## SOURCE EXCERPT
┄┄┄┄┄┄┄┄┄┄

What to Do on the First Day in a New Home
BEDROOM: Prepare the bedroom first
What rooms to unpack first? Luckily, there’s a highly logical order when it comes to which rooms to unpack first, and that order states that you should unpack and prepare the rooms according to their occupational significance.
After an energy-draining moving day, there can’t be a real debate about which room should be unpacked first after a move.
A few words will probably be already flashing in your head like an emergency light (BED, SLEEP, PILLOW, and REST), thus demanding immediate action from you. One thing is clear though – you won’t be able to go through another day without a good night’s sleep, so your bedroom is definitely the first room to unpack and set up for normal occupation.
- Bed. If the bedroom of your new home is not pre-furnished with a bed, assemble the one you’ve just moved or consider getting one as your top priority.
- Mattress. Have you moved the mattress as well? If yes, then set it up without delay.
- Bed linens. Unpack all the bed linens – sheets, pillows, pillow cases, blankets, comforters, etc.
- Clothes. Unpack the clothes that you plan to wear in the very beginning and leave the rest for later. Arrange them in the clothes dresser or closet.
- Lamps. No bedroom is complete without any night lamps, so unpack those light fixtures and set them up.
BATHROOM: Get the bathroom ready for use
The good news is that the next room is pretty straightforward to unpack and get ready for use. Of course, that room is the bathroom – the very place you want to be in after the endless hours of hard move-related work.
As long as there’s running hot water, you should be fine.
- Bathroom essentials. Unpack and stock the bathroom essentials such as toilet paper, towels, soap, shampoo, toothpaste, toothbrushes, etc.
- Shower curtains. Unpack the shower curtains from the right box and hang them with priority.
- Towels. Stack up the necessary number of towels.
- Toiletries. Arrange all the toiletries and cosmetic products you will need in the very beginning.
Once you unpack the bathroom, you’re basically ready to wash away the moving day stress and accumulated dirt during the relocation trip.

┄┄┄┄┄┄┄┄┄┄

## SUPPLIED RECORDS

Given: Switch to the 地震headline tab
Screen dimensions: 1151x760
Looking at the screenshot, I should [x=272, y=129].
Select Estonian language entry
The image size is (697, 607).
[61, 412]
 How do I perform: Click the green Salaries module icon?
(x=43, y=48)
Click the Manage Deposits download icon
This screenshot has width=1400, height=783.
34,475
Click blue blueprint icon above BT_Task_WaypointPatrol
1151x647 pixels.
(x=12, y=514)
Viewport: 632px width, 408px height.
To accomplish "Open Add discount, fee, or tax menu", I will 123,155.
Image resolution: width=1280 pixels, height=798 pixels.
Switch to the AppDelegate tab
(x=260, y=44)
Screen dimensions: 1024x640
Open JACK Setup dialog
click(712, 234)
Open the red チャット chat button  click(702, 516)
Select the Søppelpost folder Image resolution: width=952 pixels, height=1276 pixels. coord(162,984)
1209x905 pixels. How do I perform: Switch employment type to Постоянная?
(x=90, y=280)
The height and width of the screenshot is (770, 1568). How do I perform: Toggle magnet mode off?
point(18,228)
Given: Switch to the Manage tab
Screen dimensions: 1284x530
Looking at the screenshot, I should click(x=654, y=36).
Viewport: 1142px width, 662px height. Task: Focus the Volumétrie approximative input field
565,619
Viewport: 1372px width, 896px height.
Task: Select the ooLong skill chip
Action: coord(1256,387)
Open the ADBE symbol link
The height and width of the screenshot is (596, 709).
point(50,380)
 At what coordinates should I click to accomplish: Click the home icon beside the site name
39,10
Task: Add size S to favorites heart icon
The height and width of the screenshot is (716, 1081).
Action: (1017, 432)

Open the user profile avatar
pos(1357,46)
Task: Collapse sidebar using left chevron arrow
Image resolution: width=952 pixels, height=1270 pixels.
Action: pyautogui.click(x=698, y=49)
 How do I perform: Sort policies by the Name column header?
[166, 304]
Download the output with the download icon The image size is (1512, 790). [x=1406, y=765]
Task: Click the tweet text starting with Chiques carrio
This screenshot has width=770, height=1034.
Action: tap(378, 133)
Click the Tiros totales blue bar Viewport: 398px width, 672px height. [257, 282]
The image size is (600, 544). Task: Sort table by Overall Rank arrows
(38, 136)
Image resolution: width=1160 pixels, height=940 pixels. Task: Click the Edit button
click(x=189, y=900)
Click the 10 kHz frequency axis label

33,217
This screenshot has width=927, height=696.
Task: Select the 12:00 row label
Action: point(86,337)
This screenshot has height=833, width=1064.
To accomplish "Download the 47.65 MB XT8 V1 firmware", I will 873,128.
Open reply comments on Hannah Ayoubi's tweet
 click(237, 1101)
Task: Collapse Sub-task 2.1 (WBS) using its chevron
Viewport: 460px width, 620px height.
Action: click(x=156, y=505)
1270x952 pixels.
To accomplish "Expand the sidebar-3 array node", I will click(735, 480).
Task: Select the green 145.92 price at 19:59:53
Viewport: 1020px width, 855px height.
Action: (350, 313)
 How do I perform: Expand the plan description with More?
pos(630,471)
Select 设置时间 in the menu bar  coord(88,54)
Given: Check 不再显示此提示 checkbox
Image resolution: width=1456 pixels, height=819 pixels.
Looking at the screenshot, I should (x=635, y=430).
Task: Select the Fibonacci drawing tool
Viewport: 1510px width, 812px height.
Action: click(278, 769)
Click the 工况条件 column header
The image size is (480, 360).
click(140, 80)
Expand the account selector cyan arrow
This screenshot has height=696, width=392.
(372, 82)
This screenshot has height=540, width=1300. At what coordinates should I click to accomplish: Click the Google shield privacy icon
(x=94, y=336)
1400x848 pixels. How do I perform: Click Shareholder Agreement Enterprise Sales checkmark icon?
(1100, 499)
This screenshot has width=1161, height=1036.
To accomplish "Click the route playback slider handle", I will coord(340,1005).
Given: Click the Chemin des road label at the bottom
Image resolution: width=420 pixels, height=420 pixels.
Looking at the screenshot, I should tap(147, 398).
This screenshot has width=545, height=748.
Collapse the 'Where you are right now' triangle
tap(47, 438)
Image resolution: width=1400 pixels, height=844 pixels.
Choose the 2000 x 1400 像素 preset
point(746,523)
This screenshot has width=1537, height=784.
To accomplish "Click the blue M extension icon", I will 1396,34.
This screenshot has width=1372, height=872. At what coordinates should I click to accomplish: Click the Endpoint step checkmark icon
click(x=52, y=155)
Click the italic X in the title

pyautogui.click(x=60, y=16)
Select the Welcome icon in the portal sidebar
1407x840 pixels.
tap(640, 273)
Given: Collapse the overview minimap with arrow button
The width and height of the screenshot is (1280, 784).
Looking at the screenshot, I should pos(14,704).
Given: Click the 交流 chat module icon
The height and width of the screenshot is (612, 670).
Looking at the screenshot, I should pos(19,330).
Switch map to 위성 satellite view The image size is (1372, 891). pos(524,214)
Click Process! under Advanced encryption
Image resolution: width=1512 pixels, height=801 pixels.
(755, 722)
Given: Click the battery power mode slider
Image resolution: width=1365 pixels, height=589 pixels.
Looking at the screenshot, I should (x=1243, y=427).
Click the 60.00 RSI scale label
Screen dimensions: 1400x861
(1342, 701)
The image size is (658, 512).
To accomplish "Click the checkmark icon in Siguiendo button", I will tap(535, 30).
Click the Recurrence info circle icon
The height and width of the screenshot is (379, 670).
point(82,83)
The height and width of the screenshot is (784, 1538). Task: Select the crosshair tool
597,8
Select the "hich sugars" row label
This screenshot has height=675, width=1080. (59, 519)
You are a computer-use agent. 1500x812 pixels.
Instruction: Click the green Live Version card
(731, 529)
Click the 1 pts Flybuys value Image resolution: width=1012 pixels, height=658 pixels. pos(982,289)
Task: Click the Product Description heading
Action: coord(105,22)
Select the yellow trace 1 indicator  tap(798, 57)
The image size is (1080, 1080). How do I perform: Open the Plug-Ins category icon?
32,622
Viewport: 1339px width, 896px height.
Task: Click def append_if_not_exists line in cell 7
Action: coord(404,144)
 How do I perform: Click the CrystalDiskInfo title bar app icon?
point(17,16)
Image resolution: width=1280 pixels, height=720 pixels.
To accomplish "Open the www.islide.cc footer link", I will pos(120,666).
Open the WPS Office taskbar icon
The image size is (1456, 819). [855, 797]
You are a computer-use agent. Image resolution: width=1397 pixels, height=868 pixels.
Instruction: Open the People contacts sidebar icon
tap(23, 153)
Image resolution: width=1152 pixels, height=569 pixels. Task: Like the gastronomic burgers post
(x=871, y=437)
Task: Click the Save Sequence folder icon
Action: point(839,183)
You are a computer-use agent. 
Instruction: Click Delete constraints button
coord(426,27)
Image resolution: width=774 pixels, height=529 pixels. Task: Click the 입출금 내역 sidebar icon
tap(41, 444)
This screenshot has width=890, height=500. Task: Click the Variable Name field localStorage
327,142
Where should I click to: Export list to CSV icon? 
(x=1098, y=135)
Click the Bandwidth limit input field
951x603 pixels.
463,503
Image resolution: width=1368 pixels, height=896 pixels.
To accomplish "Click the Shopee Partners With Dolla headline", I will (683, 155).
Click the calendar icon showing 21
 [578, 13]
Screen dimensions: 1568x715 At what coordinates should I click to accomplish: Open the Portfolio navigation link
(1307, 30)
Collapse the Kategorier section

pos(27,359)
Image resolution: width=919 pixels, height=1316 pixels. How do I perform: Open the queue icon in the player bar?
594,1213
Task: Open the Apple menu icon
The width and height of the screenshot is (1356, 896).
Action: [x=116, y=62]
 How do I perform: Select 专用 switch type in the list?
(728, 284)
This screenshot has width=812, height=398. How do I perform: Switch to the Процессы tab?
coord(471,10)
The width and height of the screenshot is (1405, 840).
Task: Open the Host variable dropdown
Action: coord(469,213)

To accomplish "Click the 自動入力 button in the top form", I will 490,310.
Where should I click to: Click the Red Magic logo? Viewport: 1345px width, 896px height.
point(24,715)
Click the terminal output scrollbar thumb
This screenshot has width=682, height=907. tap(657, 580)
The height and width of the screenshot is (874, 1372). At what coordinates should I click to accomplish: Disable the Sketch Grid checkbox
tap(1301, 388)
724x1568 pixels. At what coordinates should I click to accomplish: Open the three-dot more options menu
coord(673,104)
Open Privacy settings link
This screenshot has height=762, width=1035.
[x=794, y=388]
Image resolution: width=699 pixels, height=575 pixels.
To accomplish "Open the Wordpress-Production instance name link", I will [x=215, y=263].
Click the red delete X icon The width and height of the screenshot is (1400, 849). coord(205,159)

┄┄┄┄┄┄┄┄┄┄

## PROMPT A
Using the text on unpacking after a move, say whether each statement agrees with it: (i) the bathroom should be set up before the bedroom; (ii) all clothes should be unpacked on the first day; (iii) running hot water is enough to make the bathroom usable. Answer yes or no for each and quote the deciding words.
## PROMPT B
Write the next part of the text on unpacking after a move, picking up after its final sentence.
The items have no connection to the text on unpacking after a move.

## FINAL ANSWER A
(i) No: "your bedroom is definitely the first room to unpack and set up for normal occupation."
(ii) No: "Unpack the clothes that you plan to wear in the very beginning and leave the rest for later."
(iii) Yes: "As long as there’s running hot water, you should be fine."

## FINAL ANSWER B
KITCHEN: Unpack the kitchen next
You’re going to need free access to the new home kitchen to maintain your energy levels high during the initial post-move period. However, it’s good to know that unpacking a kitchen and making it fully operational can take days, so it’s best to unpack and set up only the absolute kitchen essentials, then and organize the rest of your kitchen little by little.
Major appliances. If you’ve moved any large kitchen appliances with you – like a fridge, a dishwasher, or a cooking stove, then get them unpacked and hooked up with priority. Wait at least 3-4 hours before you plug in the refrigerator so that the oil inside the cooling system can flow back to the compressor.
- Small appliances. Unpack the most frequently used small kitchen appliances such as a microwave oven, a coffee maker, a toaster, a blender, and so on. Without a doubt, the coffee maker will be heavily used during the first few days after moving into the new home.
- Various kitchen items. Remember that the kitchen is one of the most difficult rooms to unpack simply because of the sheer number of items that need to be unpacked and arranged in various kitchen cabinets, drawers, and such. Therefore, you may have to leave the kitchen partially unpacked and plan to unpack and organize it fully at a later time when you’ll be able to put in more time.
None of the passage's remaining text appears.